(Task statement):
Copy out the rows from the line containing "The width and height of the screenshot is (429, 377)." through the line containing "click(402, 317)", word for word, with both of those lines included.

===== Record list =====

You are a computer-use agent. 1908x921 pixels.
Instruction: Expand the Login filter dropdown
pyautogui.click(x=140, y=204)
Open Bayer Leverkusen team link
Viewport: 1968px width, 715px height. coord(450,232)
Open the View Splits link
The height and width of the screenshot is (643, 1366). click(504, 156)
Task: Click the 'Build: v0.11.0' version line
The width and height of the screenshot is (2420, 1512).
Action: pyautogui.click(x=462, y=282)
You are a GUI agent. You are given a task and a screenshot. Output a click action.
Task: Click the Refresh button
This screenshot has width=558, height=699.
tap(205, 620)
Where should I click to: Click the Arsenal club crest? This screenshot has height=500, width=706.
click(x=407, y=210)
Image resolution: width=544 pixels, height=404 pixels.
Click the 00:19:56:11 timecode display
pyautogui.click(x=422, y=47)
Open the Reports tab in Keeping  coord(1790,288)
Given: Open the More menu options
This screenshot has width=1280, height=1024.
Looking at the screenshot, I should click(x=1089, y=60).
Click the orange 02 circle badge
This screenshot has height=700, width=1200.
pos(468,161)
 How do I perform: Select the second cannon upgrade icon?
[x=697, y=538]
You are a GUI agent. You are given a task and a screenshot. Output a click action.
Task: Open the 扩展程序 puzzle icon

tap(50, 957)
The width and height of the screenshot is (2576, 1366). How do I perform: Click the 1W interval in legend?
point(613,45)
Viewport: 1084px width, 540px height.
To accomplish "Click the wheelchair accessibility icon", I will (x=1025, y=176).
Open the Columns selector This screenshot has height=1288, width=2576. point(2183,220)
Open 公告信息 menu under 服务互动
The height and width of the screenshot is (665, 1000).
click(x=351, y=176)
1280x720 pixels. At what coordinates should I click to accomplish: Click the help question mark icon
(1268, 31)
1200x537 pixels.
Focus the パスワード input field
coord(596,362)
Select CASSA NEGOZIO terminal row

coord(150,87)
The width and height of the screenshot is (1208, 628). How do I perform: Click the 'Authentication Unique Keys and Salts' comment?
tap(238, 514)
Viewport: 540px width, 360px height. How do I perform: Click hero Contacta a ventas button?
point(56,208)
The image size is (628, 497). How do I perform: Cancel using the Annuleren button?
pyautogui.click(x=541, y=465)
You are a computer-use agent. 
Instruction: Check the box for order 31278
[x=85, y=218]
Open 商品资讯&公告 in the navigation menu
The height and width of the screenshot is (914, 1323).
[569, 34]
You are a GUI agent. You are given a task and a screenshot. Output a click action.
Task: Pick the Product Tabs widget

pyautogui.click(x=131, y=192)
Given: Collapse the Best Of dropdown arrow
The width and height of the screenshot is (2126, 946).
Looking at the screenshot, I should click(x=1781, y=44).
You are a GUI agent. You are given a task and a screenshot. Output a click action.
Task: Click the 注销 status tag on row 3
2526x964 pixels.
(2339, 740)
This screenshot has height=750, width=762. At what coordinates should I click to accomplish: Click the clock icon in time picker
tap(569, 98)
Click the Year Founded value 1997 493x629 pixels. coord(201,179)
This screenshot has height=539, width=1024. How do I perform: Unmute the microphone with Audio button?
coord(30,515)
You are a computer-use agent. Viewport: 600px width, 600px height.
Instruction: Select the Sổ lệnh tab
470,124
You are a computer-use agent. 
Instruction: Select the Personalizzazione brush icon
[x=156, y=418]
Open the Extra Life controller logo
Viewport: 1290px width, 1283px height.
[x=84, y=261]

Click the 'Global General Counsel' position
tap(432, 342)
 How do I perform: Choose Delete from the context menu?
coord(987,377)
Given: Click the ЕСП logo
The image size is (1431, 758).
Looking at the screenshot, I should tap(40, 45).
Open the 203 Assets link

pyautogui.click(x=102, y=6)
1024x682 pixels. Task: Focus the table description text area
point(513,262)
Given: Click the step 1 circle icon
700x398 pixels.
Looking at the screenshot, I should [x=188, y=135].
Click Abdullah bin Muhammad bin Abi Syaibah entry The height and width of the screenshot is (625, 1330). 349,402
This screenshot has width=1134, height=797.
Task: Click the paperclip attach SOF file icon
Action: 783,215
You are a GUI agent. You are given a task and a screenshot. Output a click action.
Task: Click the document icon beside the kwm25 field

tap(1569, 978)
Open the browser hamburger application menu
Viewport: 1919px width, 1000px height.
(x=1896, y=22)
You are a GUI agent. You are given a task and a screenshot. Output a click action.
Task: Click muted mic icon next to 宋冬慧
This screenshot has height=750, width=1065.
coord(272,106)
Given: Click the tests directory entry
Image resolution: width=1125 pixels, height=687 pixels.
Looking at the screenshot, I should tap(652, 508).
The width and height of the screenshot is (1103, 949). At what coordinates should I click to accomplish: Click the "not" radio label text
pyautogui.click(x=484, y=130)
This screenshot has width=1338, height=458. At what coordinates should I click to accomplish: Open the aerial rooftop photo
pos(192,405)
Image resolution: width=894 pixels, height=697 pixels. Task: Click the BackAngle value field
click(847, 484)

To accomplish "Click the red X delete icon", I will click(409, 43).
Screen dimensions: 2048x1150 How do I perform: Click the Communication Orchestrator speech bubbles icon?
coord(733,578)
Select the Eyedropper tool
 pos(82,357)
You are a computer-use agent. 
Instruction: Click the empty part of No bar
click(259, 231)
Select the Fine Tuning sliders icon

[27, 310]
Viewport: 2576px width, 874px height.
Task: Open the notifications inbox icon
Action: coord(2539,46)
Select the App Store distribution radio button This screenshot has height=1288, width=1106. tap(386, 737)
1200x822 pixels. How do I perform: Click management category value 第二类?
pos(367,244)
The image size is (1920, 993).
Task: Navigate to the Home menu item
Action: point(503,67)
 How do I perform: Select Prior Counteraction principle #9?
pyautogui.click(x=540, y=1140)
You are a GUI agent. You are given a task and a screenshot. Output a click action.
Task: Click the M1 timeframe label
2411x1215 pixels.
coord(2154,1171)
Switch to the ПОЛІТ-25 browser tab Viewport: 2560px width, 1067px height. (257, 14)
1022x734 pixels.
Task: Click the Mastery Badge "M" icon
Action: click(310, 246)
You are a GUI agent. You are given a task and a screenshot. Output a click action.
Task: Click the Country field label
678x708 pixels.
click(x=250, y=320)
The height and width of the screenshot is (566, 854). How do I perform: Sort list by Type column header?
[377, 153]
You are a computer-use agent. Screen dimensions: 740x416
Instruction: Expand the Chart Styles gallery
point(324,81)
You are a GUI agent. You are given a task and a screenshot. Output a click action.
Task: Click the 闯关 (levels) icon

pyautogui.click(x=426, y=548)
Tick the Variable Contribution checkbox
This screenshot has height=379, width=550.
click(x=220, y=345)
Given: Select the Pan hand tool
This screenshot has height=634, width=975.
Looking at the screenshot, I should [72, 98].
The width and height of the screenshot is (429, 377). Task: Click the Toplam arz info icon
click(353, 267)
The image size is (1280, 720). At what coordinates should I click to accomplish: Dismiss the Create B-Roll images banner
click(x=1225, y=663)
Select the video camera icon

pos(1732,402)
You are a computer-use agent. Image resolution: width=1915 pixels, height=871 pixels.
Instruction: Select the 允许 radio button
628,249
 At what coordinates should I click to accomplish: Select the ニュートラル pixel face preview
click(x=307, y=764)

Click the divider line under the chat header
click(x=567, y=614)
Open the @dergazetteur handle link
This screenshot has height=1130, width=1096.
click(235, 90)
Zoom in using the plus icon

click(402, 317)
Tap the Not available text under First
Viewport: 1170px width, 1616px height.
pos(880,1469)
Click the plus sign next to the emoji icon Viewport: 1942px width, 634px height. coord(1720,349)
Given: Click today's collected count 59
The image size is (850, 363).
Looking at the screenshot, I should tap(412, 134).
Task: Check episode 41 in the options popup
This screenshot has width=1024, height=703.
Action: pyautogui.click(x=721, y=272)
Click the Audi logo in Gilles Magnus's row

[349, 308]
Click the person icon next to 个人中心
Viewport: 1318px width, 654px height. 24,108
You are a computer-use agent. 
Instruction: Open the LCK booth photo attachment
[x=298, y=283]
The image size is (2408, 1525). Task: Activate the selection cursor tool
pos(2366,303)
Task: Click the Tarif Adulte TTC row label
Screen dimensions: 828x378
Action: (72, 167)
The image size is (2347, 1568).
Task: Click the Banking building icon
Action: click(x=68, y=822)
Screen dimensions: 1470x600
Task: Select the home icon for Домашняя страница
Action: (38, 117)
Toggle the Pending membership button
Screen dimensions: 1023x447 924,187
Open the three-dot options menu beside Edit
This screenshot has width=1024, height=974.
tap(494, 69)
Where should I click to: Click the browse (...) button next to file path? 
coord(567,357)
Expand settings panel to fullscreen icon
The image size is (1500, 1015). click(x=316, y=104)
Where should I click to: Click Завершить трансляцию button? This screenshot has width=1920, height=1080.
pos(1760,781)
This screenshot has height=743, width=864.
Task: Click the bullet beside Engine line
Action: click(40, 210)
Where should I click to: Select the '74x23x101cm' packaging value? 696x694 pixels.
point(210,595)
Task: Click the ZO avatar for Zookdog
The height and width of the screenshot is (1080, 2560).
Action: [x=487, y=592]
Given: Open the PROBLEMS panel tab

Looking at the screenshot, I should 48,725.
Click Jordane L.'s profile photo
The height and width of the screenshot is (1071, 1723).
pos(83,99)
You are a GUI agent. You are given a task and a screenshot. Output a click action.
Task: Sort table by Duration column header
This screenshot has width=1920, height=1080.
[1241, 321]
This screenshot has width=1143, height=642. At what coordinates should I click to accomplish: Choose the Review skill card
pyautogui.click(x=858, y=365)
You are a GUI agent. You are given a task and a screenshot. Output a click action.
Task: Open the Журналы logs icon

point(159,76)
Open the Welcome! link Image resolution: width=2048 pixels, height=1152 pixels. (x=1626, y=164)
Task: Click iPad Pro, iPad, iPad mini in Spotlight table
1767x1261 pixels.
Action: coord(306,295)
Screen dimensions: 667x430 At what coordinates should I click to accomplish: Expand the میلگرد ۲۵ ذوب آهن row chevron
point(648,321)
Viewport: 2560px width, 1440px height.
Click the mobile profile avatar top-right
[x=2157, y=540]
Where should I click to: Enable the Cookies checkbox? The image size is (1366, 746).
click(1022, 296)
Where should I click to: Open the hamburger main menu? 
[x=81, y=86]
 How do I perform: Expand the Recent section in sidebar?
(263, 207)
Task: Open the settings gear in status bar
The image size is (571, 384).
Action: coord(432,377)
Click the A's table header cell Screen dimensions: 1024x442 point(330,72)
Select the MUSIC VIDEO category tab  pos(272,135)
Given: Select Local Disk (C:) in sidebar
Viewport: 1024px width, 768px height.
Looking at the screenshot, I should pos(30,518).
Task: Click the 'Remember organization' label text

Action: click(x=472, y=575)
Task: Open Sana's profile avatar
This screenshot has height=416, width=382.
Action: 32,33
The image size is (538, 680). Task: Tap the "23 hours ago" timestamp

=====

(The completed task):
The width and height of the screenshot is (429, 377). Task: Click the Toplam arz info icon
click(353, 267)
The image size is (1280, 720). At what coordinates should I click to accomplish: Dismiss the Create B-Roll images banner
click(x=1225, y=663)
Select the video camera icon

pos(1732,402)
You are a computer-use agent. Image resolution: width=1915 pixels, height=871 pixels.
Instruction: Select the 允许 radio button
628,249
 At what coordinates should I click to accomplish: Select the ニュートラル pixel face preview
click(x=307, y=764)

Click the divider line under the chat header
click(x=567, y=614)
Open the @dergazetteur handle link
This screenshot has height=1130, width=1096.
click(235, 90)
Zoom in using the plus icon

click(402, 317)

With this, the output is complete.